I'll post the plan my surgeon does once he's done with the actual 3D planning
Initial notes from my orthodontist (I had braces + tooth-borne palate expander as a kid. I never wore my elastics because I couldn't be fucked but now I'm glad I didn't. LARPed hard to get a referral to the maxfac surgeon who I black-pilled across the course of multiple consults over 1.5 years.):
Dear ___,
Thank you for seeing ___. ___ has been under our care since 2017. He initially presented with a class I
dental malocclusion on a skeletal 3 base with a horizontal pattern of growth. He was treatment planned for RME with fixed
appliances with the potential for extractions in the lower arch.
He commenced with an RME at the end of 2017 and his fixed appliances went on in 2018. Unfortunately, we have struggled
to gain positive overjet, and we have struggled for an excessively long time. There were periods of missed appointments
and Covid lockdown may have contributed to this protracted treatment time. His Class III skeletal growth has worsened
over this time.
We have been asking ___ to use elastics also for an extended period of time and unfortunately recently he has been
experiencing facial / TMJ pain following the use of elastics. He locates the pain to the masseter muscle and there is
significant tenderness on palpation of the left masseter.
He now presents with a concave profile with moderately deficient midface, mild prognathic mandible and horizontal
mandibular plane. Intra orally he presents with class III molar relationship with minimal overbite and overjet (edge to edge
incisal relationship). His lateral ceph shows a retrognathic maxilla and very mild mandibular prognathism.

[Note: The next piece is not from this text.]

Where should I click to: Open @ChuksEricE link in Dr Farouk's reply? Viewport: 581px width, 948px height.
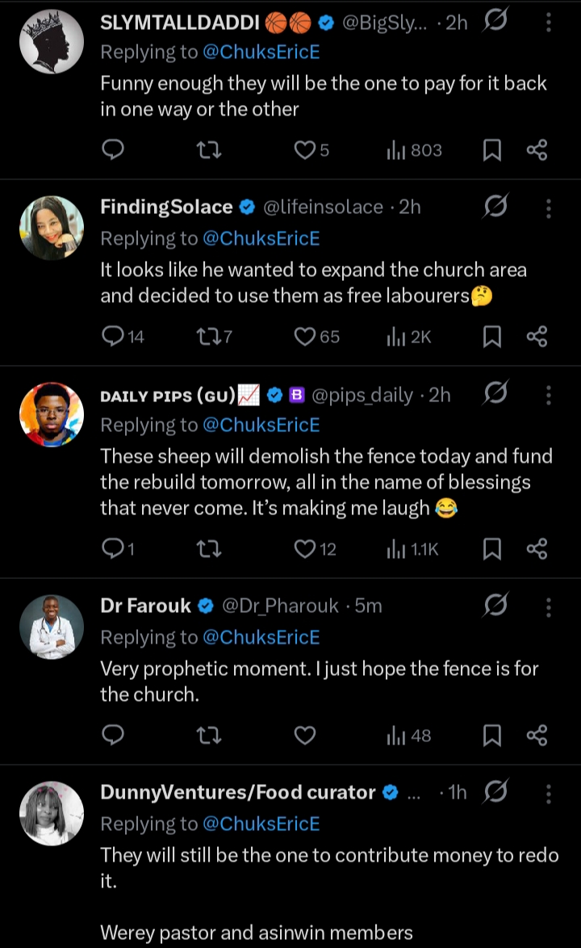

His OPG shows
impacted 8s and his recent opg now shows the presence of an odontome occlusal to the 28 which was not discernable
previously.
We recently reviewed ___'s treatment goals in detail and ___ has expressed that he would like to address his
skeletal discrepancy and facial profile. I also believe that extraction in the lower arch would be detrimental to his
aesthetics.
We would be grateful if you could assess ___ for bimaxillary surgery and possible genioplasty.
Thank you for your help.
Initial notes from my surgeon (this was October 2025, just an initial rough plan):
Surgical Plan:
1. Le Forte I osteotomy with advancement of approximately 7mm and 3mm downward movement
2. Bilateral sagittal split osteotomy (BSSO) advancement
3. Genioplasty with 5mm advancement
Clinical Findings:
The patient presents with deficient maxillary projection and reduced tooth show on smiling. Cephalometric
analysis shows a brachyfacial growth pattern with a relatively flat occlusal plane. The posterior airway space is
notably large at 18mm, approximately in the 90th percentile. There is evidence of nasal congestion, particularly
marked on the left side with enlarged turbinates.
Current Issues:
- Reduced maxillary projection
- Limited tooth show on smiling (requires 4-5mm additional show)

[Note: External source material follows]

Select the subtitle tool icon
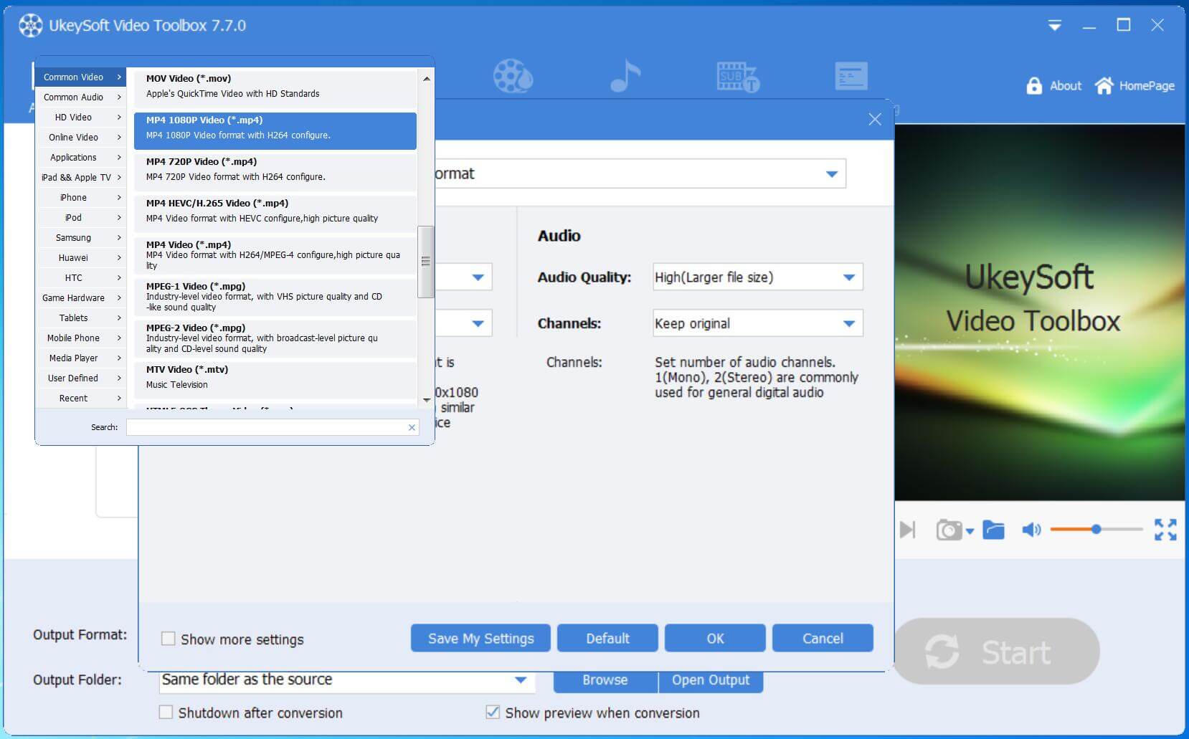1189x739 pixels. pos(737,77)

- TMJ clicking without pain or functional limitation, occasional locking
- Impacted wisdom teeth
- Nasal congestion and breathing difficulties
Treatment Discussion:
The surgical movements will include maxillary advancement of 7mm with 3mm downward repositioning to
achieve optimal tooth show. While the mandibular position is technically acceptable, patient preference is for
additional projection through BSSO and genioplasty. The estimated cost for the complete procedure has been
discussed.
My thoughts:
The movements will 100% need to be more aggressive as they are pretty conservative right now. We have discussed this and he is designing the cuts & movements as we speak.